_REQUIRED WORK_
Word for word, restate each entry in the listing below.

_RECORD SET_
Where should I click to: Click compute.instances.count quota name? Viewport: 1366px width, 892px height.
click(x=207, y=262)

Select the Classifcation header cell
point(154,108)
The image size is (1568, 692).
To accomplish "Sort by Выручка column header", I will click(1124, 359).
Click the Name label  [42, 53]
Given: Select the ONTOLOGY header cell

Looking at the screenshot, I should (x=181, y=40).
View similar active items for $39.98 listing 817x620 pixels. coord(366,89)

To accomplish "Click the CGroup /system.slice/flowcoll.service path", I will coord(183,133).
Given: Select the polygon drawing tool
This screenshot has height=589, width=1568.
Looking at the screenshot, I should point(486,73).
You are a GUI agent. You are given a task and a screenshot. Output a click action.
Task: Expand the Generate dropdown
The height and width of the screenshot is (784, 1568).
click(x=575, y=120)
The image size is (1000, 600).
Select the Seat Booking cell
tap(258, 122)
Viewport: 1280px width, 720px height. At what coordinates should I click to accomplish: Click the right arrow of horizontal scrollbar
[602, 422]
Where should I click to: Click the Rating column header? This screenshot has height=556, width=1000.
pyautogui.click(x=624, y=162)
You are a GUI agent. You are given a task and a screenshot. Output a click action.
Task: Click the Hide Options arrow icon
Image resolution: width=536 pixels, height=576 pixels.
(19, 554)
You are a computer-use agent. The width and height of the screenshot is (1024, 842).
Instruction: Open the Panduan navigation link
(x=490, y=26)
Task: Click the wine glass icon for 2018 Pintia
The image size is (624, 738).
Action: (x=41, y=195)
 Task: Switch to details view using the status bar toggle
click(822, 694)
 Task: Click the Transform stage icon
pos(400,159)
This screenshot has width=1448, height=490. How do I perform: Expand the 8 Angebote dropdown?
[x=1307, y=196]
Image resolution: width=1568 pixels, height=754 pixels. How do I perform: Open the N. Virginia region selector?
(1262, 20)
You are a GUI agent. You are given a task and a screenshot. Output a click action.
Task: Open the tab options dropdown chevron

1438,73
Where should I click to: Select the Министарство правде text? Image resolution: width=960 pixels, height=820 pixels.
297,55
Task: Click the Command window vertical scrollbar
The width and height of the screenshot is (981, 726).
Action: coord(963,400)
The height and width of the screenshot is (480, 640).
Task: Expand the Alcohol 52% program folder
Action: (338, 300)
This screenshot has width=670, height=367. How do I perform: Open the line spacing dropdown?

_TASK RESULT_
Where should I click to: Click compute.instances.count quota name? Viewport: 1366px width, 892px height.
click(x=207, y=262)

Select the Classifcation header cell
point(154,108)
The image size is (1568, 692).
To accomplish "Sort by Выручка column header", I will click(1124, 359).
Click the Name label  [42, 53]
Given: Select the ONTOLOGY header cell

Looking at the screenshot, I should (x=181, y=40).
View similar active items for $39.98 listing 817x620 pixels. coord(366,89)

To accomplish "Click the CGroup /system.slice/flowcoll.service path", I will coord(183,133).
Given: Select the polygon drawing tool
This screenshot has height=589, width=1568.
Looking at the screenshot, I should point(486,73).
You are a GUI agent. You are given a task and a screenshot. Output a click action.
Task: Expand the Generate dropdown
The height and width of the screenshot is (784, 1568).
click(x=575, y=120)
The image size is (1000, 600).
Select the Seat Booking cell
tap(258, 122)
Viewport: 1280px width, 720px height. At what coordinates should I click to accomplish: Click the right arrow of horizontal scrollbar
[602, 422]
Where should I click to: Click the Rating column header? This screenshot has height=556, width=1000.
pyautogui.click(x=624, y=162)
You are a GUI agent. You are given a task and a screenshot. Output a click action.
Task: Click the Hide Options arrow icon
Image resolution: width=536 pixels, height=576 pixels.
(19, 554)
You are a computer-use agent. The width and height of the screenshot is (1024, 842).
Instruction: Open the Panduan navigation link
(x=490, y=26)
Task: Click the wine glass icon for 2018 Pintia
The image size is (624, 738).
Action: (x=41, y=195)
 Task: Switch to details view using the status bar toggle
click(822, 694)
 Task: Click the Transform stage icon
pos(400,159)
This screenshot has width=1448, height=490. How do I perform: Expand the 8 Angebote dropdown?
[x=1307, y=196]
Image resolution: width=1568 pixels, height=754 pixels. How do I perform: Open the N. Virginia region selector?
(1262, 20)
You are a GUI agent. You are given a task and a screenshot. Output a click action.
Task: Open the tab options dropdown chevron

1438,73
Where should I click to: Select the Министарство правде text? Image resolution: width=960 pixels, height=820 pixels.
297,55
Task: Click the Command window vertical scrollbar
The width and height of the screenshot is (981, 726).
Action: coord(963,400)
The height and width of the screenshot is (480, 640).
Task: Expand the Alcohol 52% program folder
Action: (338, 300)
This screenshot has width=670, height=367. How do I perform: Open the line spacing dropdown?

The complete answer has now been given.